As before, new blogs will be published each week, but if you want to read the full submission early, you can do so below.
Australia has a clear opportunity to demonstrate innovation leadership internationally by leveraging the (Australian-chaired) blockchain standards for use in digital innovation domestically.
Distributed ledger technology offers several desirable properties that are simply unavailable to centralised technologies. To not set a clear policy agenda to strategically leverage DLT for Government technology initiatives would not only be a disservice to our leadership on the development of the international standards, but also delay capitalising on the benefits it offers our economy. DLT has enormous potential in delivering policy digitally that natively supports interoperability with other Government functions as well as provides an infrastructure of programmable civic information able to be leveraged by novel FinTech and RegTech solutions.
It is difficult to overstate the economic benefits associated with using blockchain to deliver public sector data and information services.
Public record keeping is one of the simplest and most powerful applications of blockchain. With an appropriate solution design, blockchain technology can absolutely support strong privacy requirements, and while tremendously simplifying use cases designed to manage fully public information.
CSIRO has called this out before. In their response to the consultation on the revamped Digital Economy Strategy, they reiterate that "Australian governments need consistent registries. Consistent, reliable, accurate and secure registers of information about citizens, licences, businesses and entitlements is needed to improve the effectiveness of government service delivery. At the current time, registers are maintained by numerous agencies and there are substantial costs in ensuring consistency and lengthy remediation activities when this consistency is not successfully maintained."
Consistency of data held between multiple locations is precisely the functionality that a distributed ledger offers.
There are immediate opportunities for the Government to use distributed ledger technology to provide a superior means of delivering an infrastructure for public information with upgraded public registers. With blockchain, such information develops a ‘single key view’ to integrate all Government and other public information, such as:
A distributed ‘single key view’ allows everyone from individuals, companies and Government agencies to agree on a single source of truth for the particular data in question, completely eliminating redundant, erroneous, and incomplete data across fragmented centralised databases.

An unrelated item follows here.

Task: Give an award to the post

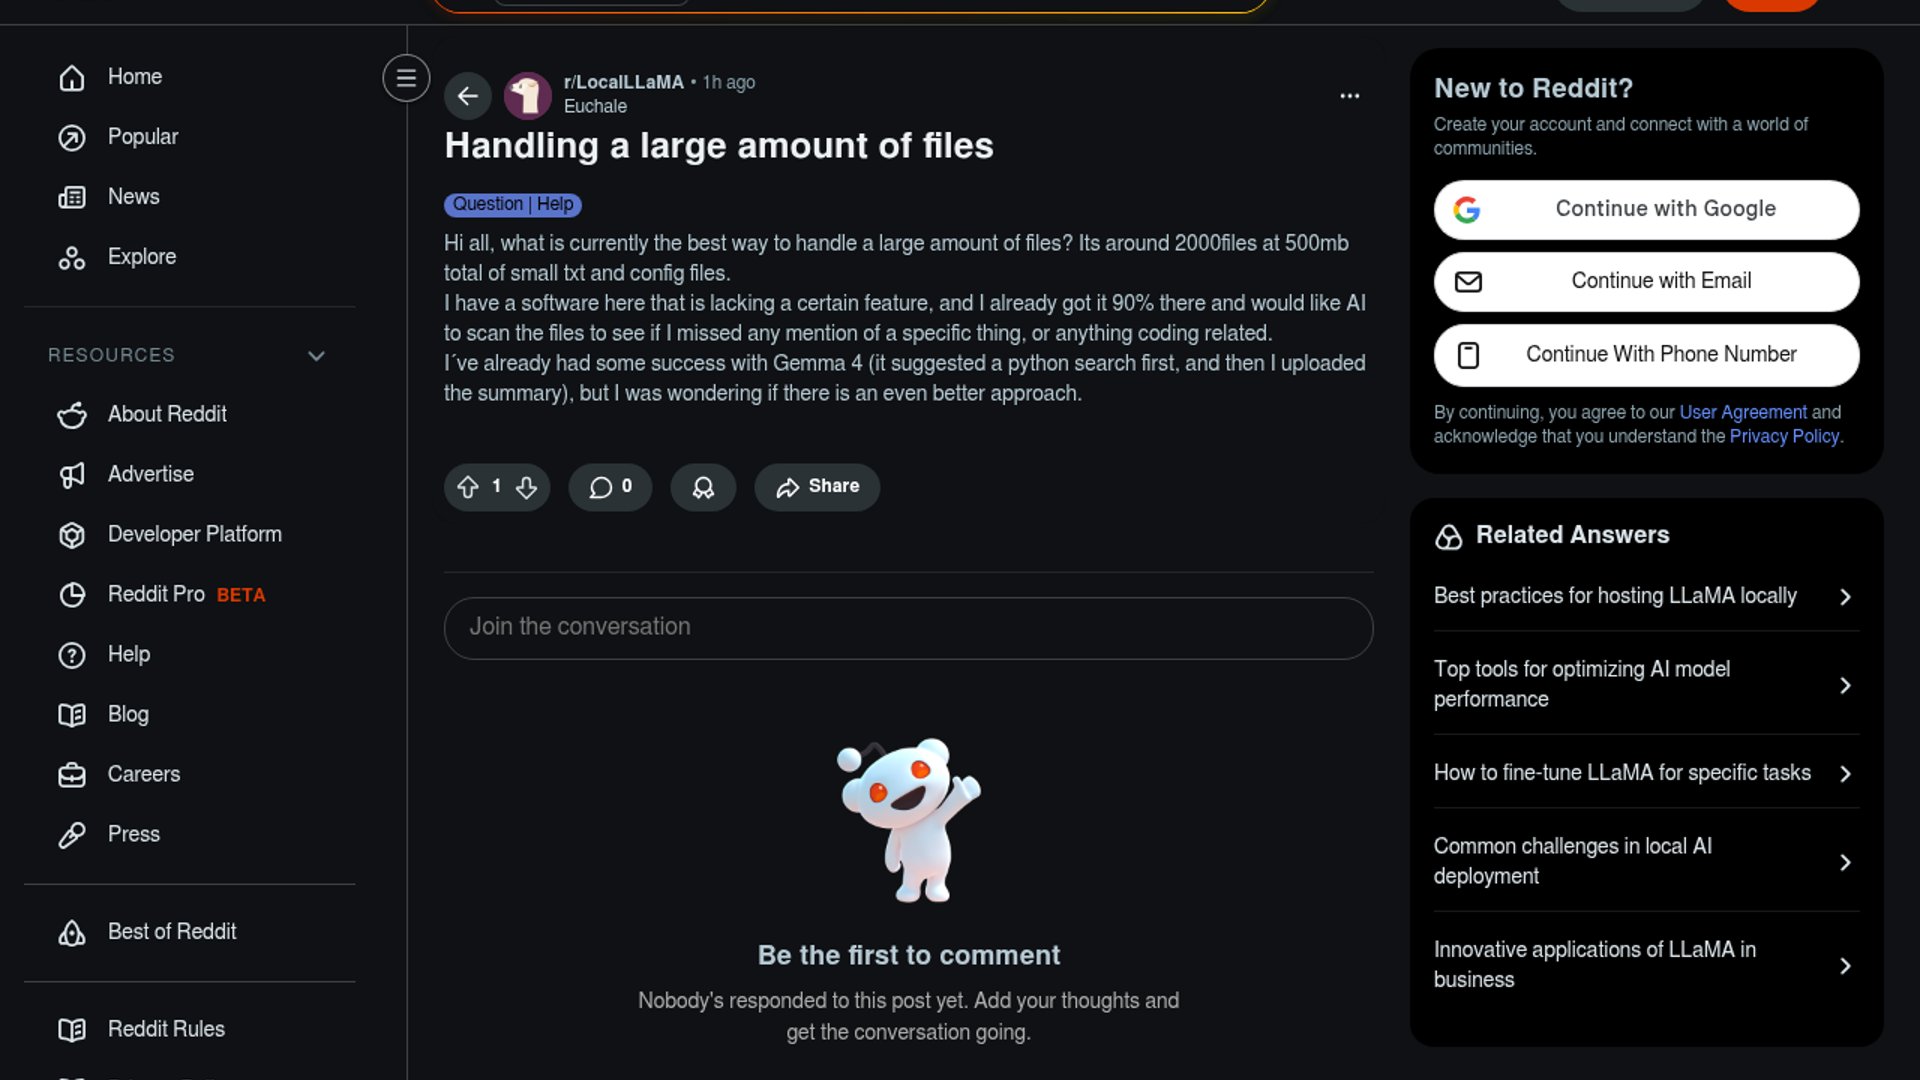Action: point(703,487)
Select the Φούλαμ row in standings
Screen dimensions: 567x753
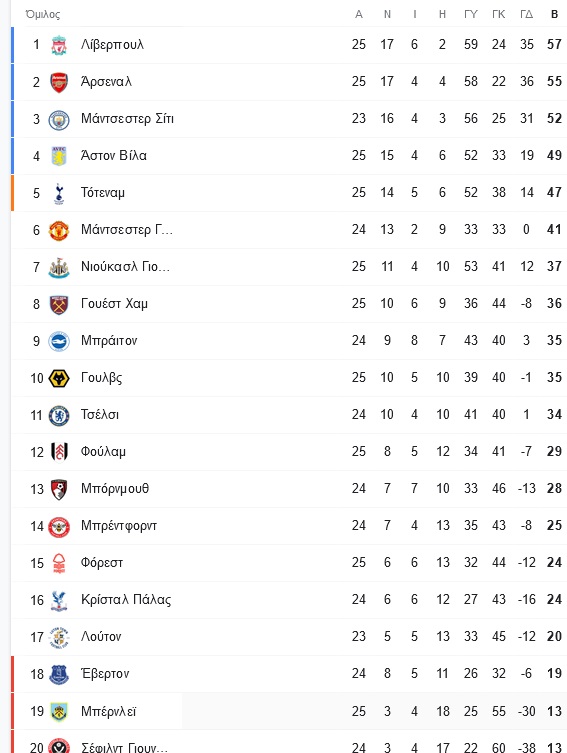click(x=289, y=451)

Treasury’s recent Review into Open Banking also highlights this opportunity. Recommendation 2.9 explicitly captures the need for a universal system for managing addressable entities, known as the “Address Book.” This is again another ideal use case for a distributed ledger system as it ensures that all connected systems refer to the same system of record; centralised API-based systems copy information, ultimately leading to the propagation of errors and omissions.
For financial and regulatory innovation, the application space to leverage such a public data infrastructure is immense.. There are thousands of public registers that are legislated into existence at all levels of Government, and the ability to access them ranges from well-maintained APIs to physical paper forms to access paper copies processed by under-resourced staff and weeks of wait time.

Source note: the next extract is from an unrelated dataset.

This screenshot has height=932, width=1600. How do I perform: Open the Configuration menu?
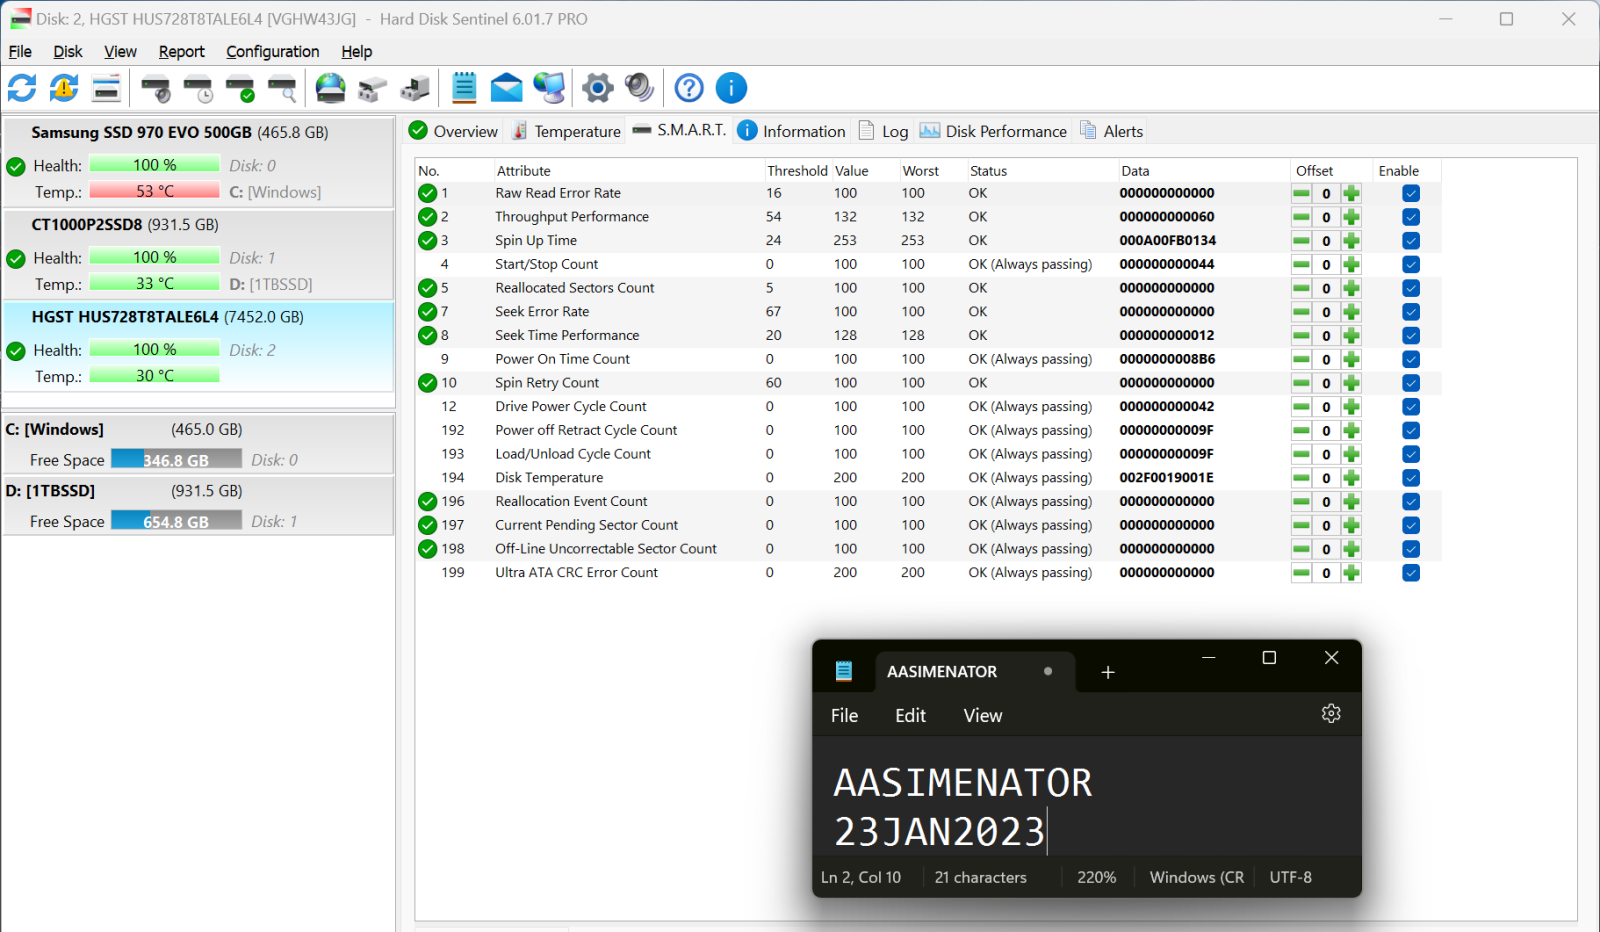[272, 52]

There are a range of benefits in employing blockchain technology to deliver digital public services, however there are two at the core:
Blockchain has very real potential to form the centrepiece of digital government infrastructure, service delivery, and policy, both here and abroad. Regardless of our Government’s technology strategy, we expect to see numerous international examples in this area in the coming years.
Financial products that are deployed on distributed ledger technology are natively digital. This is in contrast with traditional methods, where the source of truth for a financial product is often a paper document.
DLT provides an opportunity to standardise common elements of financial products, allowing participants on a network to leverage machine readability as well as the possibilities associated with financial product composability. This of course includes the consumer data that goes along with it. Standardisation efforts such as those conducted under Open Banking are a first step toward such a future.
While we recognise that licenced organisations must be sufficiently free to innovate in terms of financial services, standardised frameworks for consumer data, financial products and consent management will enable a highly consistent digital experience across multiple industries. And using distributed software instead of centralised software for the native digitisation of consumer rights and obligations, we can also expect superior end-user control, comprehension and competition in a way that was previously unobtainable.
Financial services will be the natural epicenter of blockchain innovation given that the nature of these assets is already non-physical, but not yet in the sense of a natively digital asset that only exists on a distributed system. Distributed ledgers converge financial products and financial technology into the one fabric, allowing the truth of an asset to be both securely shared and jointly programmable.
Of potential relevance to this question is Australia’s unique geography. The National Blockchain Roadmap identifies the Red Belly Blockchain (RBB) as developed by the University of Sydney in partnership with Data61/CSIRO, as an example of the potential for blockchains to scale.
Blockchain scalability has been a recurrent thematic concern. Questions on the ability for blockchains to scale were originally raised with first-generation technologies such as Bitcoin, however significant development over the past decade has yielded several scalable implementations such as RBB.
Beyond scalability, RBB in particular also enjoys a unique set of properties and features that are relevant to our isolated landmass in the region. Beyond its extreme throughput, RBB does not sacrifice security, and in fact, exhibits enhanced security properties in certain scenarios.
In addition to all major and otherwise interesting distributed ledger technologies, Block8 has also taken the time to understand what makes RBB unique, and would like to take this opportunity to highlight our findings.
RBB is designed for building ‘permissioned’ blockchains. Its novel consensus algorithm supports node counts up to 300 before network traffic saturation becomes a limiting factor on throughput. Other common blockchain technologies, such as Ethereum, Algorand, Tezos and Polkadot are designed to maximise decentralisation with node counts in the tens of thousands - this is done under the assumption that this improves security in massively open global public networks that are operated by completely untrusted, anonymous validating nodes. Porting these algorithms then to comparatively smaller permissioned networks brings their design constraints along with them, including favouring network availability over consistency (i.e. prioritises network up-time over the possibility of a double-spend in the presence of a ⅓ malicious coalition or network partition).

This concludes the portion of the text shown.